Regime relativo agli aiuti fin qui considerato si riferisce agli aiuti nuovi, cioè decisi ex novo.
Per gli aiuti già esistenti l'art. 108 del Trattato prefigura un esame permanente della Commissione, che può anche proporre modifiche allo Stato erogatore e all'occorrenza aprire nuovamente la procedura in contraddittorio.
La differenza fondamentale rispetto ai nuovi aiuti è costituita dal fatto che per tutta la durata del controllo non vige l'obbligo di standstill.
Quando la commissione dichiara l'aiuto incompatibile con il mercato comune all'esito della procedura, essa ne può imporre allo Stato membro la soppressione ovvero prescrive determinate modificazioni al progetto notificato.
Se l'aiuto è stato in tutto o in parte erogato, la commissione può imporre allo Stato membro di esigerne la restituzione, che ha dunque lo scopo di eliminare la distorsione di concorrenza causata dall'aiuto illegittimo.

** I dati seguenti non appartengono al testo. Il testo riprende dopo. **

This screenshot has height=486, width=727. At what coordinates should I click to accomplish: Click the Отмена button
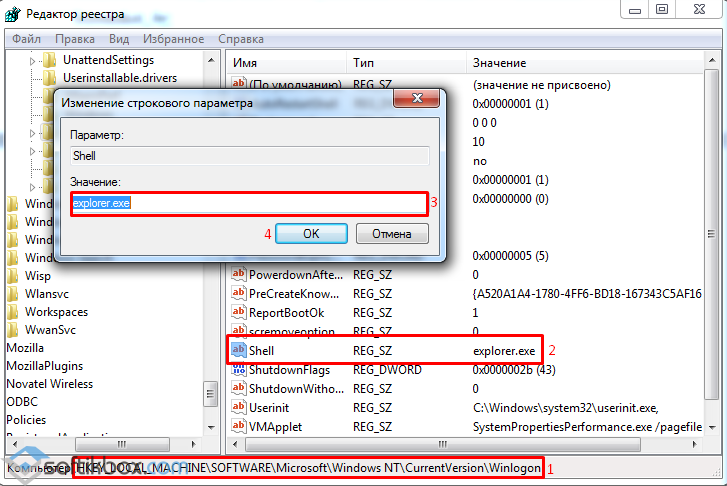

Molto spesso si verificano difficoltà nel recupero. Tuttavia va ricordato il principio secondo cui lo Stato non può porre a giustificazione del proprio inadempimento disposizioni o pratiche o situazioni interne.
È stato più volte ribadito che può essere presa in considerazione esclusivamente una impossibilità assoluta di eseguire correttamente la decisione. In ogni caso quando lo Stato incontri delle difficoltà, dovrà consultare la commissione e con essa convenire eventuali rimedi anche in funzione del dovere di collaborazione.
Il recupero dell'aiuto deve comunque realizzarsi attraverso i mezzi e le procedure vigenti negli Stati membri sempre che non sia reso praticamente impossibile il recupero stesso.